Source: Bloomberg, Emirates NBD Research.
The unemployment rate moderated slightly, falling to 4.2% in August from 4.3% a month earlier, alleviating worries of another material increase. Unemployment is being maintained by a stable labour force participation rate—62.7% in August, unchanged m/m and up marginally from 62.5% at the start of the year—a better outcome than being caused by layoffs or workers voluntarily leaving the labour force. However, the headline unemployment rate has triggered the Sahm rule, a market observation that tracks whether the rolling three-month average of the unemployment rate is 0.5% or more higher than the lowest three-month average of the prior 12 months. The Sahm rule is used as a barometer of whether the US economy is in or on the verge of recession.
The labour market data was highly anticipated to provide markets with a clue as to whether the Fed will need to cut by 25bps or 50bps but failed to provide a strong signal in either direction. Following the release of the data, Fed governor Christopher Waller emphasized the Fed’s focus on employment data and said that the latest data “no longer requires patience, it requires action.” Governor Waller also noted that the jobs numbers continue to “soften by not deteriorate” and that he was “open-minded about the size and pace of cuts.” Market pricing for Fed cuts by the end of the year remains at slightly more than 100bps after the NFP data, essentially unchanged on where it had been ahead of the release.
Taking the US economic data in aggregate—employment, inflation, activity—it is clear the economy is slowing. The Atlanta Fed’s GDPNow forecast has growth pegged at slightly more than 2% (SAAR) as of early September, slower than 3% estimated a month earlier and down from 4% estimated for Q2. However, the series is noisy and has under- and over-estimated activity more frequently than provided accurate readings. The choices for the Fed are whether to try and get ahead of a potential recession and cut rates aggressively or to take a more gradual path and try to calibrate rates with slower growth and avoid an excessive deterioration in the labour market. The risks for further easing have increased though we still think that would come in the form of one additional 25bps cut this year (on top of the two 25bps cuts that form our baseline) rather than an emergency need for a larger move.

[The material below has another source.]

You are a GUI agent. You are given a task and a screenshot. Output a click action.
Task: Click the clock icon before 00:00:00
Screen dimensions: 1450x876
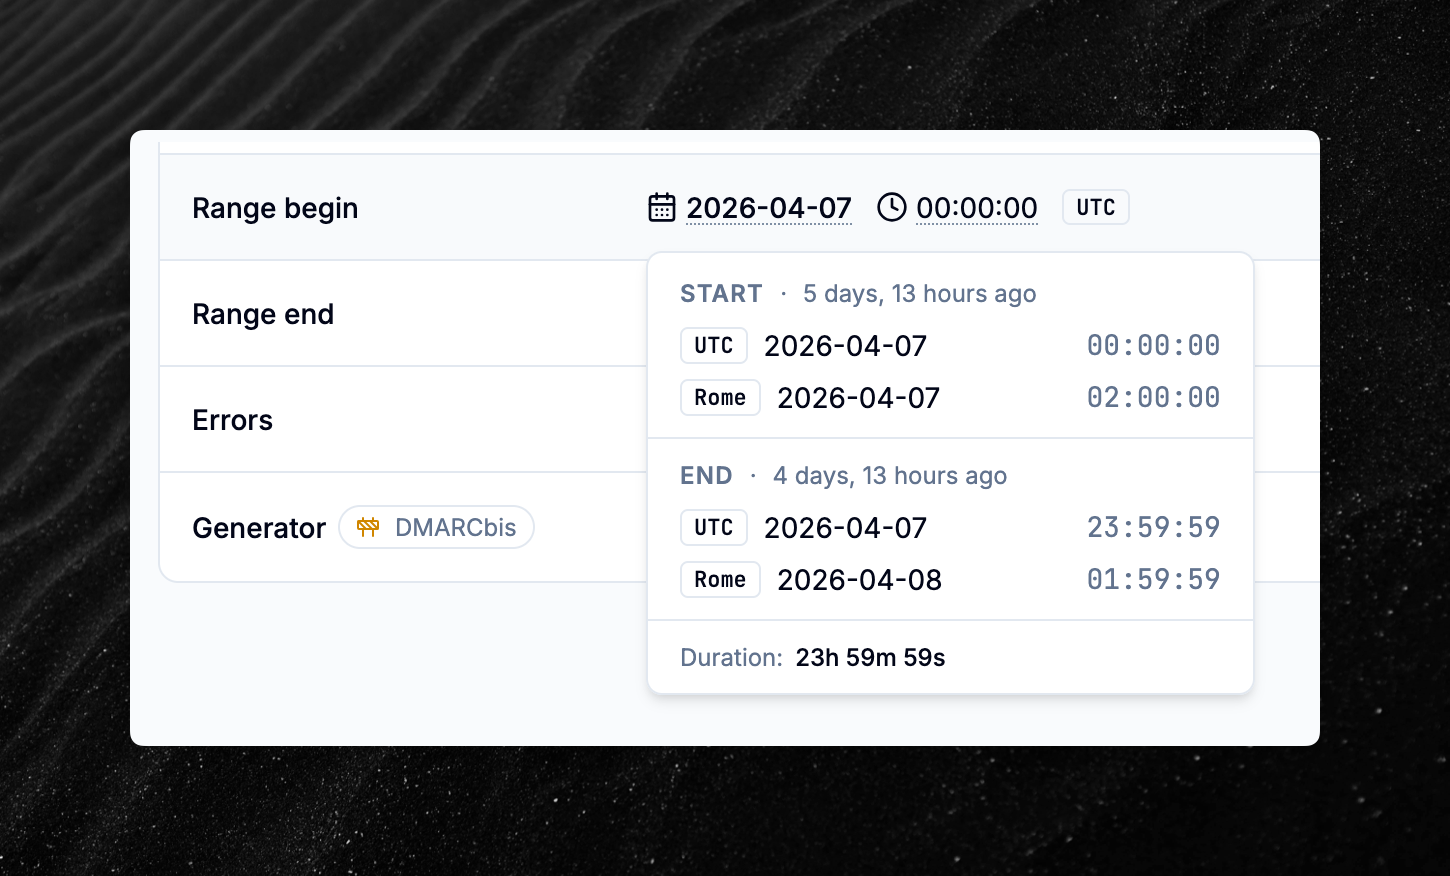point(891,207)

The Fed is now in a blackout period ahead of the FOMC meeting, setting markets up for more volatility around the release of the August CPI inflation report (Sept 11, forecast 2.6%). In the immediate aftermath of the jobs data the 2yr UST traded in a choppy way and ended the day lower by almost 10bps at 3.6462% while the 10yr also had wide intra-day moves but closed the day near unchanged at 3.708%. That has helped to steepen the US yield curve and allowed it to re-normalize after being inverted since the middle of 2022. The steepening has been driven by the sharp drop in 2yr UST yields since the end of Q2, down 100bps as of mid-September.
Source: Bloomberg, Emirates NBD Research.

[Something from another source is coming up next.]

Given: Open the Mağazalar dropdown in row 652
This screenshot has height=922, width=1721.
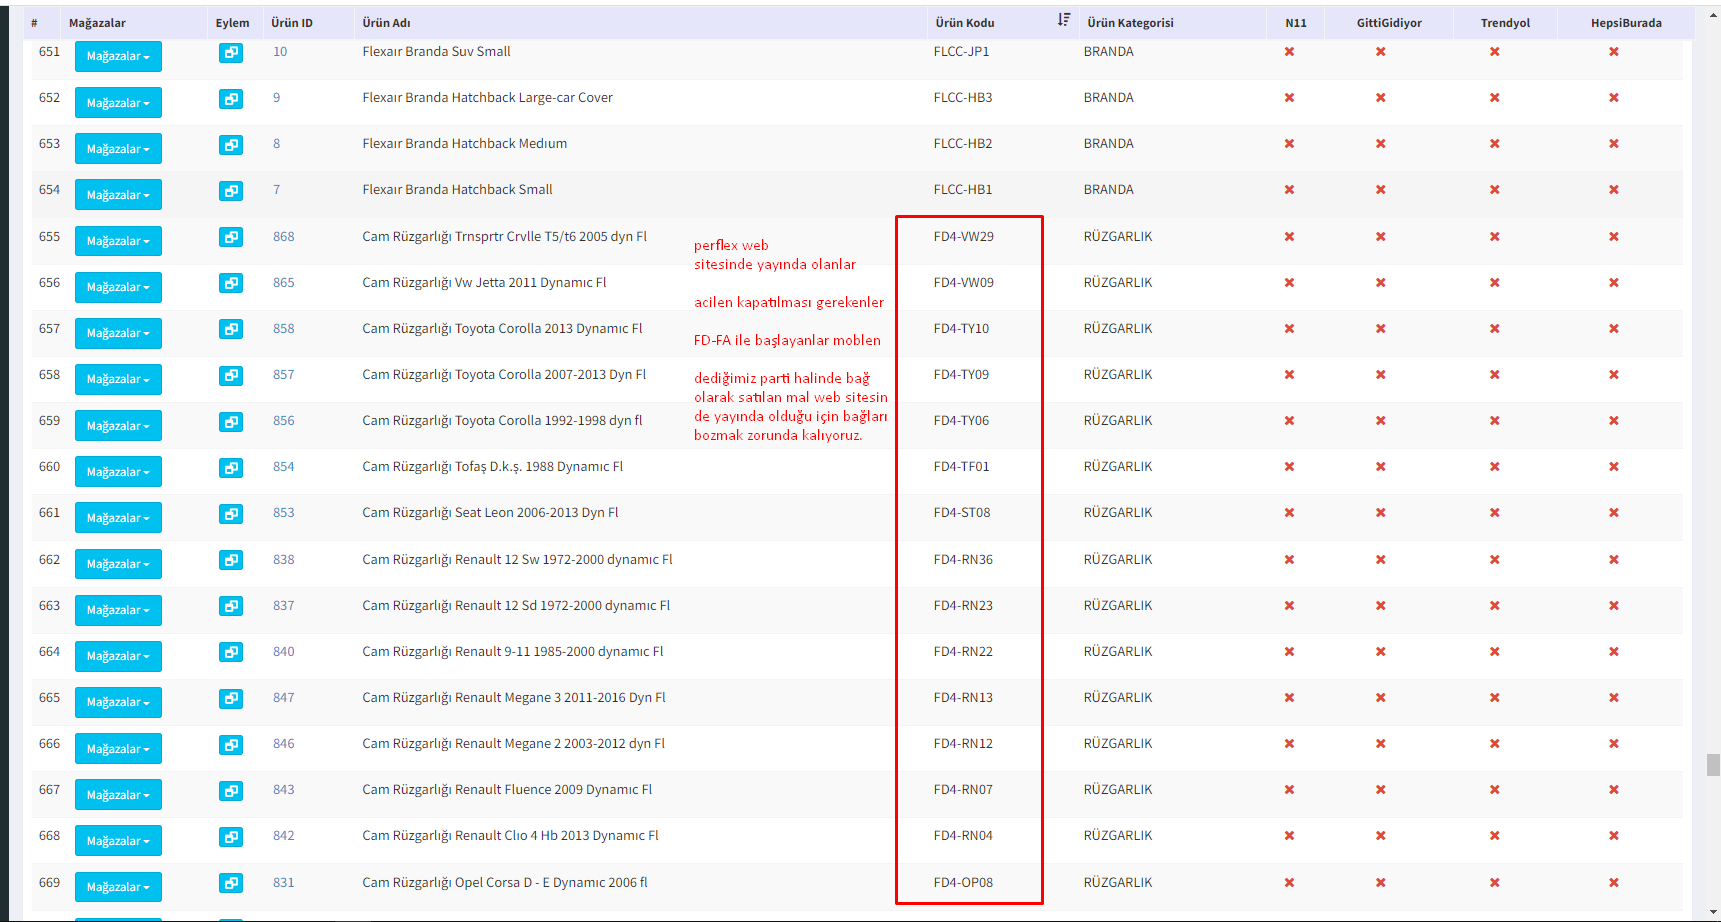Looking at the screenshot, I should pyautogui.click(x=118, y=103).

The US dollar also remains under pressure on expectations that the Fed will cut rates at a faster and steeper pace than peer central banks. The European Central Bank is expected to cut rates by another 25bps when it meets this week but market projections for the ECB are for a bit more than six 25bps cuts by mid-2025 compared with nine priced in for the Fed. The Bank of England meets after the Fed this month but cuts are only priced in at the next MPC meeting in November and just five cuts are priced in by the end of summer 2025.